Market Drivers for July 13th, 2012
Chinese data at 3 year lows but comes in-line
Italian bond auction goes well despite Moody’s downgrade
Nikkei up 0.05% Europe up 0.57%
Oil at $86.70/bbl
Gold at $1578/oz.

Europe and Asia:
JPY Industrial Production -3.4% vs. -3.1%
CHF Producer and Import Prices -0.3% vs. -0.2%

North America:
USD PPI 8:30
USD U Mich Confidence 9:55

A very listless and quiet Friday the 13th in the currency markets today with risk FX getting a mild boost from in-line Chinese data and relatively strong Italian auction results despite a Moody’s downgrade, but the upside action was hardly robust and high beta currencies looked to simply stabilize their losses rather than start a significant rally.

In China economic data printed weak but was within market forecasts, spurring a small relief rally in risk in late Asian trade today. Chinese GDP came in line at 7.6%, Retail Sales were slightly better at 13.7% versus 13.5% while Industrial Production missed its mark at 9.5% versus 9.8% eyed. Overall this was the slowest pace of expansion in three years indicating a clear slowdown in growth in world’s second biggest economy. However, China Daily reported that officials expect growth to rebound to 8% in Q3 and 8.3% in Q4 reaching the key 8% target by end of the year.

Investors now expect a soft landing for the Chinese economy with PBOC anticipated to lower rates 2 or 3 times before the end of the year in order to stimulate demand, yet with Europe – China’s biggest export market – showing few signs of improvement the prospect of further contraction in Chinese rate of growth remains a very real possibility.

In Italy, the downgrade of Italian sovereign debt had little impact on the Italian Treasury auction today as the country was able to auction off 3 year debt at 4.65% versus 5.30% the period prior. Moody downgraded the country’s debt by two notches citing the contagion risks especially from Spain. Spain continued to exhibit funding problems with Spanish banks making up 30% of all borrowing at the ECB this week. Nevertheless, Italian officials objected strongly to the latest action by the ratings agency with Italian Treasury Secretary calling the action “entirely arbitrary”. The yield on the 10 year BTP eased from the key 6% level but remains elevated and is unlikely to see much improvement until EZ officials implement the ESM fund whose status is now in the hands of the German Constitutional Court.
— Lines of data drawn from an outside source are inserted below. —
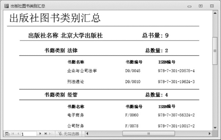
Task: Select the book code F/0060
Action: coord(132,115)
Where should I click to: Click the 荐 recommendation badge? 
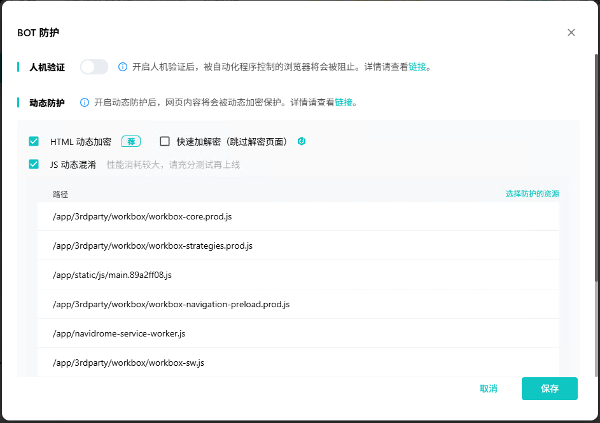pos(131,141)
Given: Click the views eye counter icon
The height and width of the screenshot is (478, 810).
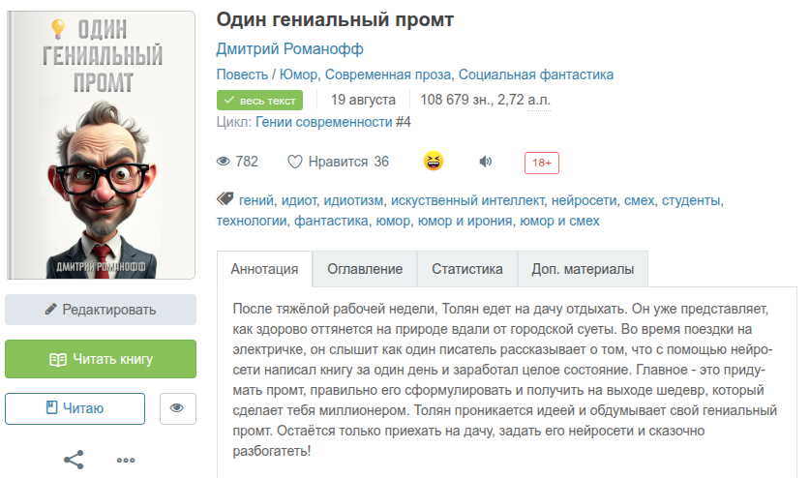Looking at the screenshot, I should point(225,162).
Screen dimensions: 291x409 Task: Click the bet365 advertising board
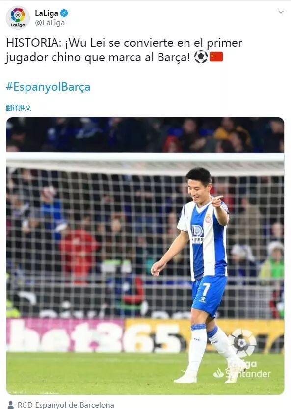[x=145, y=335]
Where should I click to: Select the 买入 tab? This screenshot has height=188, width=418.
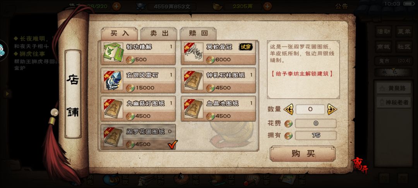pyautogui.click(x=120, y=34)
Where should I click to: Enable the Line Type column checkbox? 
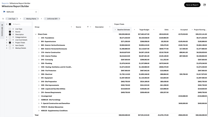click(x=10, y=29)
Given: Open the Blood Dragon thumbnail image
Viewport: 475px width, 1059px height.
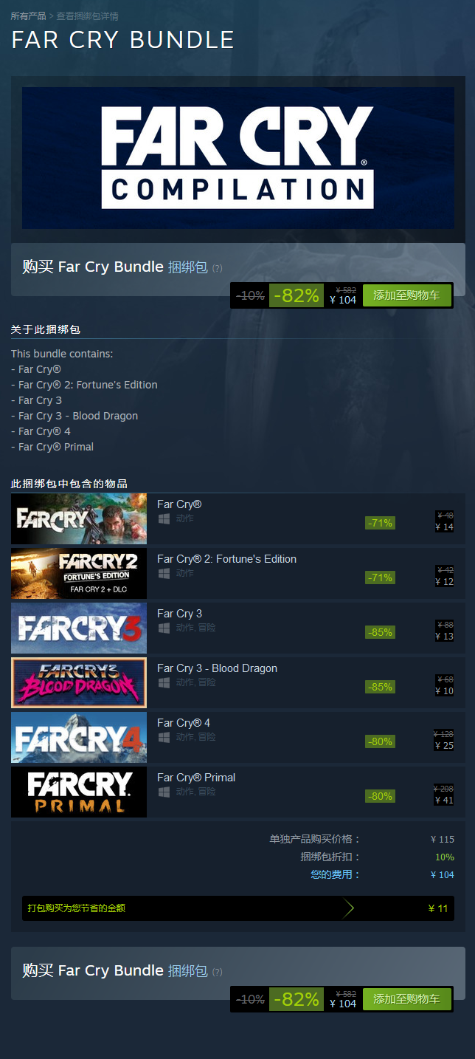Looking at the screenshot, I should 79,682.

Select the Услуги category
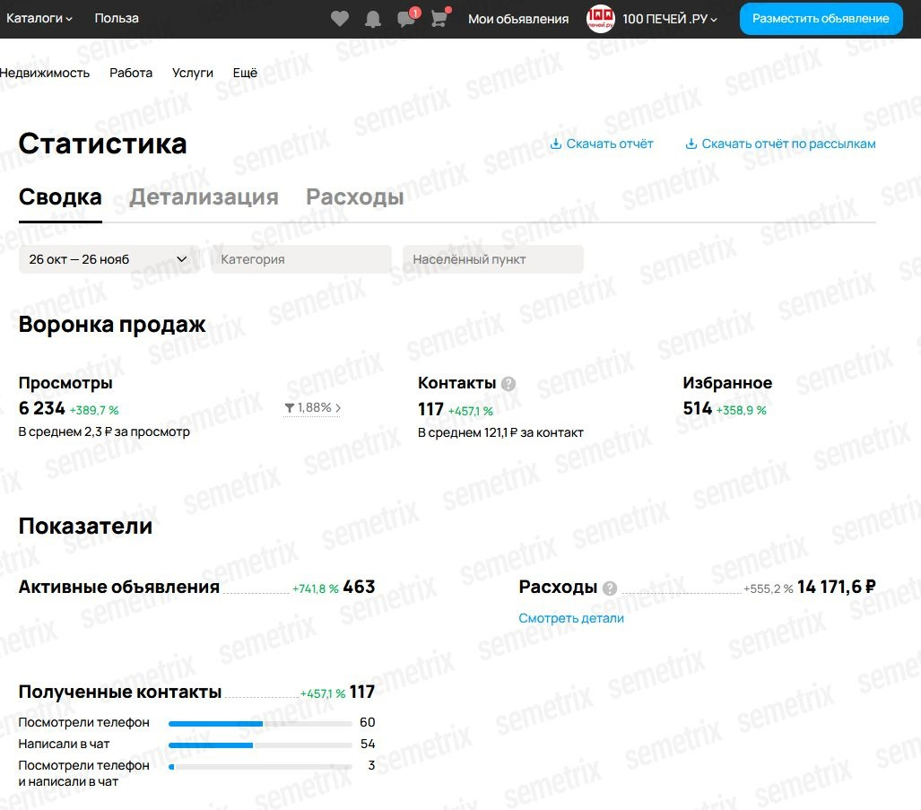click(192, 73)
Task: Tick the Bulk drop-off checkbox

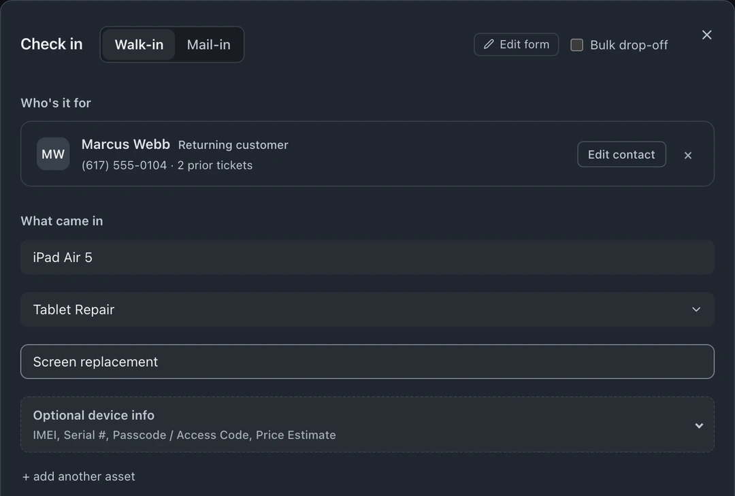Action: coord(576,45)
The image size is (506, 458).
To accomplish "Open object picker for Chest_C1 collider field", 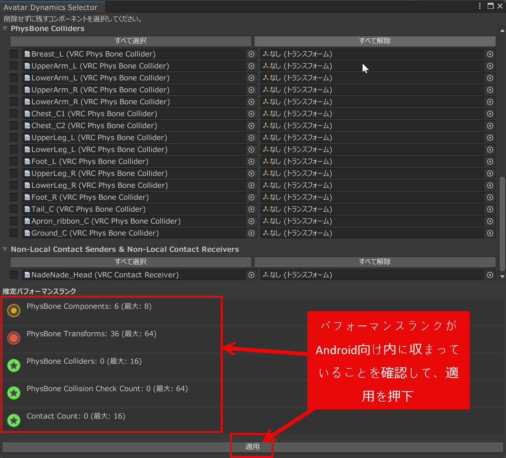I will point(251,114).
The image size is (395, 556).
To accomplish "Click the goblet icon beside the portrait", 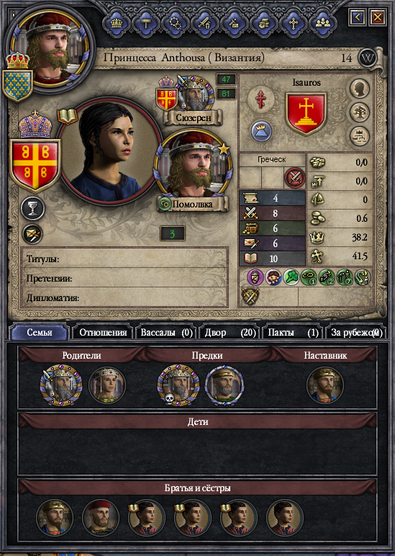I will tap(32, 209).
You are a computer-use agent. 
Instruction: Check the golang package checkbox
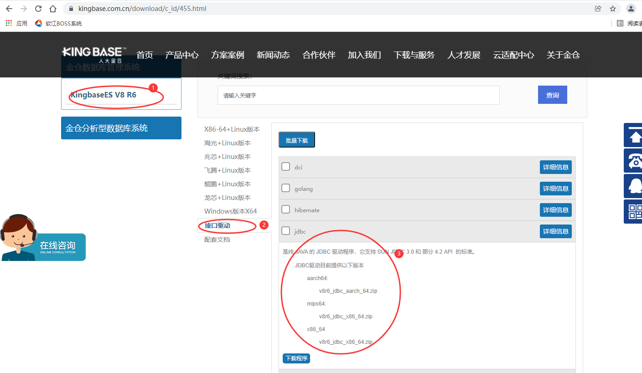click(x=286, y=188)
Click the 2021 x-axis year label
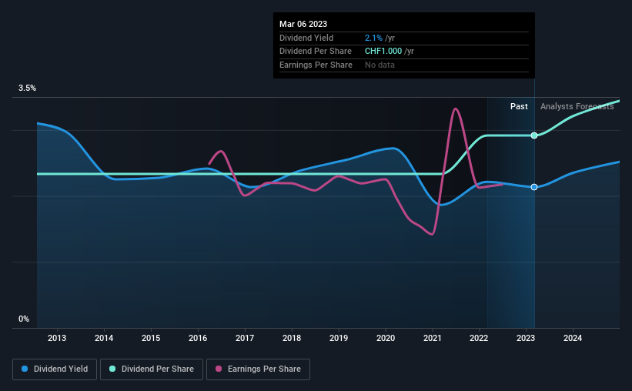This screenshot has height=391, width=632. point(433,338)
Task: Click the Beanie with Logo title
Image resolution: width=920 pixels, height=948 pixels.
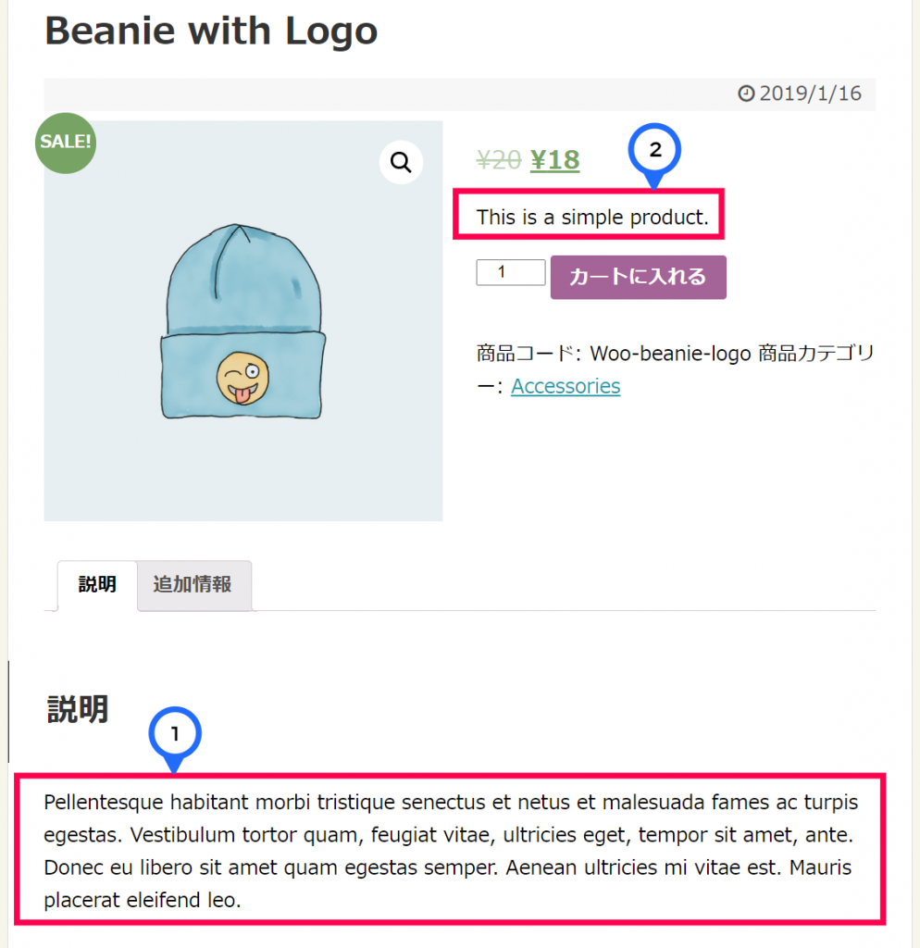Action: click(211, 31)
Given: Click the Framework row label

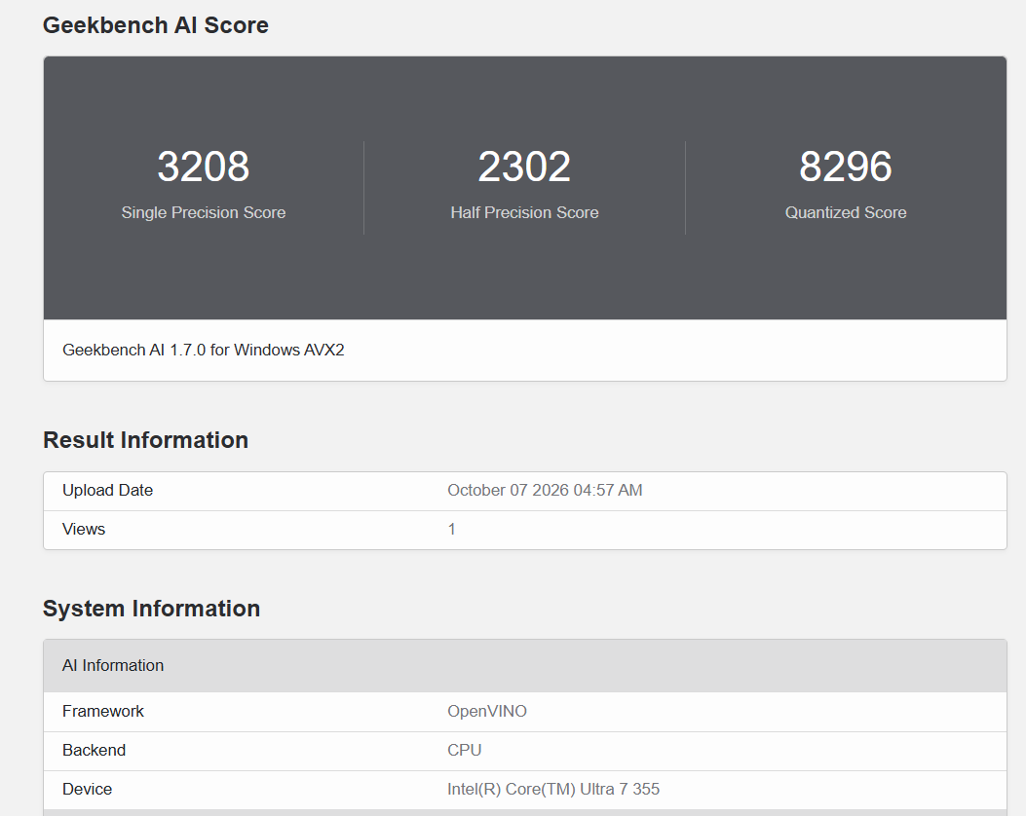Looking at the screenshot, I should point(102,712).
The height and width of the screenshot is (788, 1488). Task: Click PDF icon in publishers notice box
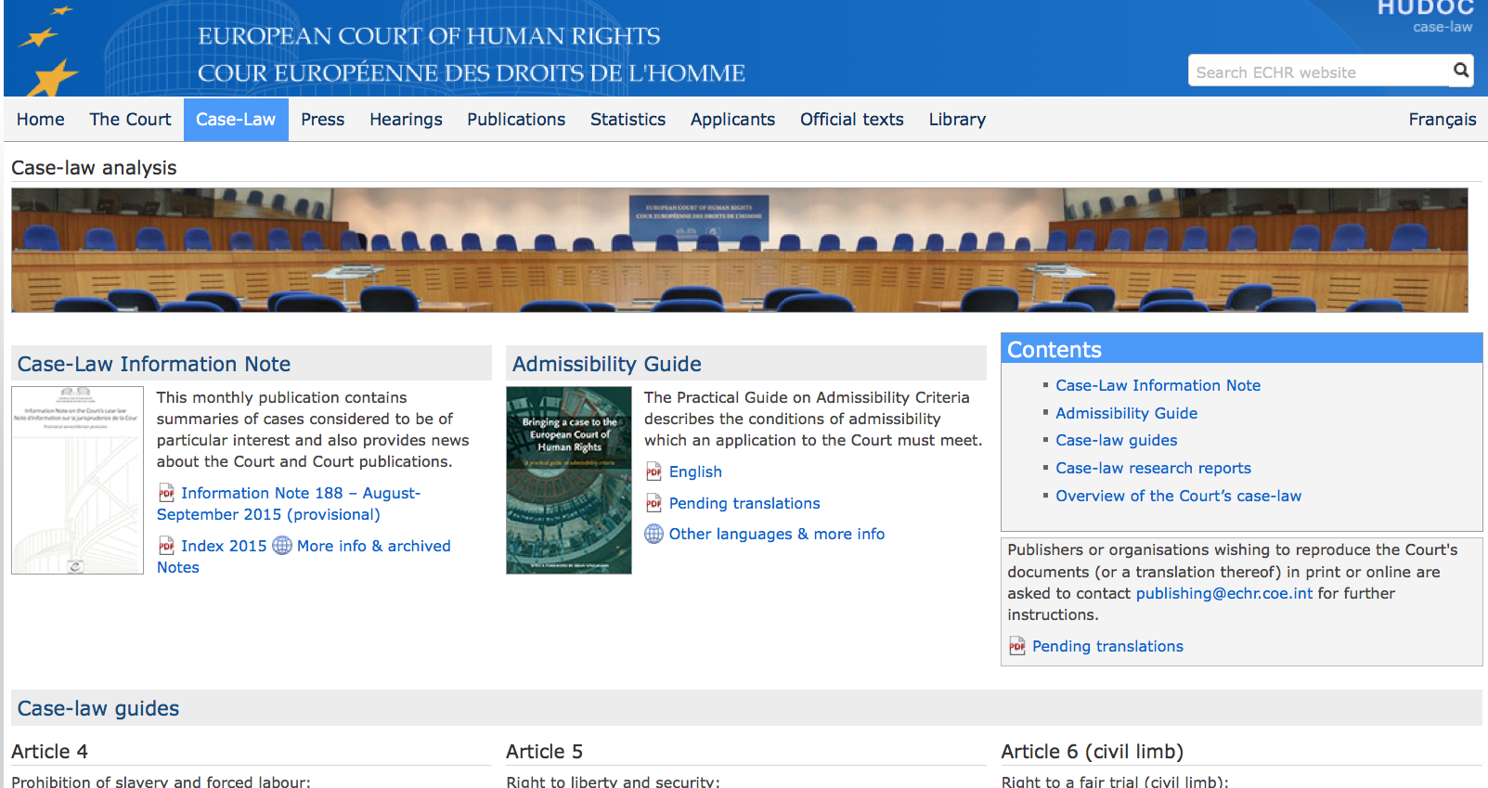click(1017, 647)
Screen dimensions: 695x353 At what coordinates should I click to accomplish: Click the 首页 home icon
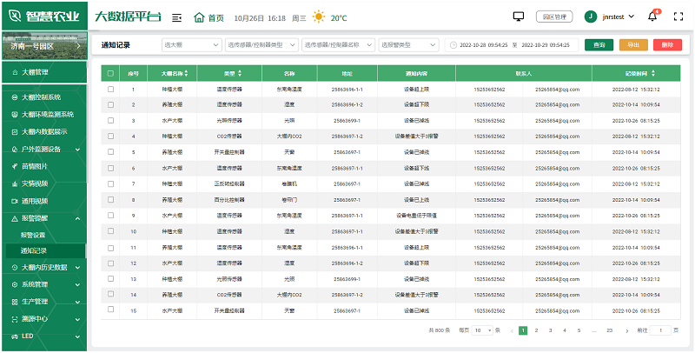pos(200,17)
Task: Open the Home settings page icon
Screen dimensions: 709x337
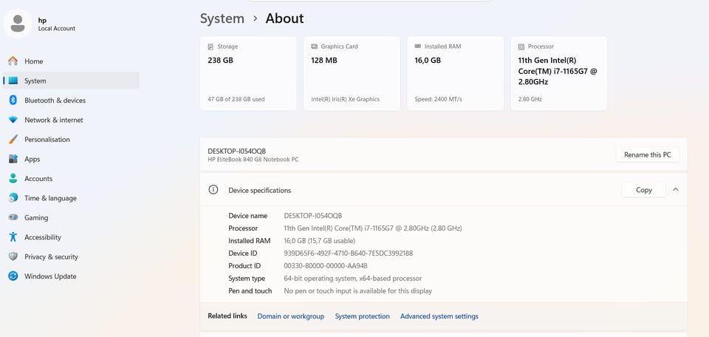Action: coord(13,61)
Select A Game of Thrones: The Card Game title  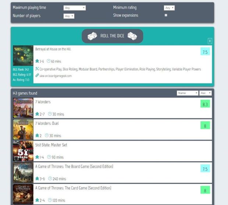pyautogui.click(x=73, y=188)
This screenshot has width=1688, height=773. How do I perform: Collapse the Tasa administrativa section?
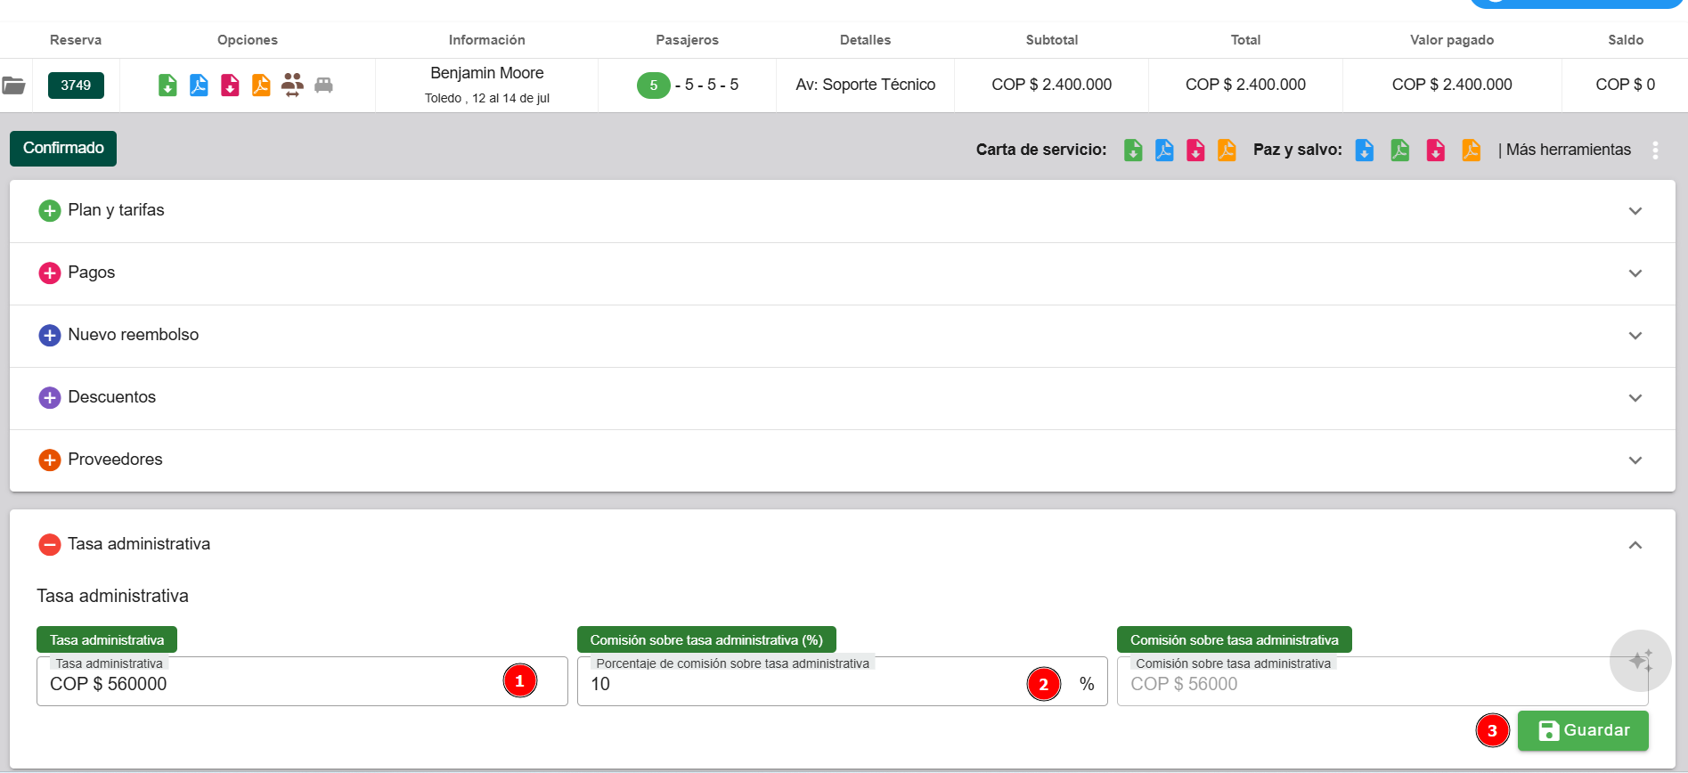(x=1635, y=545)
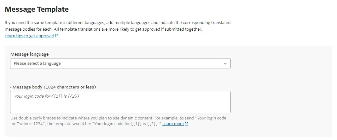
Task: Open the 'Learn tips to get approved' link
Action: [29, 36]
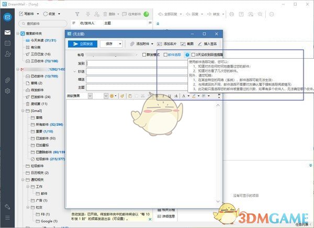
Task: Open the emoji smiley picker
Action: click(x=111, y=96)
With North American economic calendar relatively quiet save for the U of M consumer confidence report, attention will likely center on the JP Morgan earnings release and conference call as the company reveals the extent of its losses on bond derivatives trades. If the loss is less than $5 Billion it may prove positive for risk and help to extend the rally in high beta currencies as the day progresses. Given the extreme level of bearishness in the market, so improvement in tone and short covering is due, but the broader picture in the currency market remains highly negative towards risk.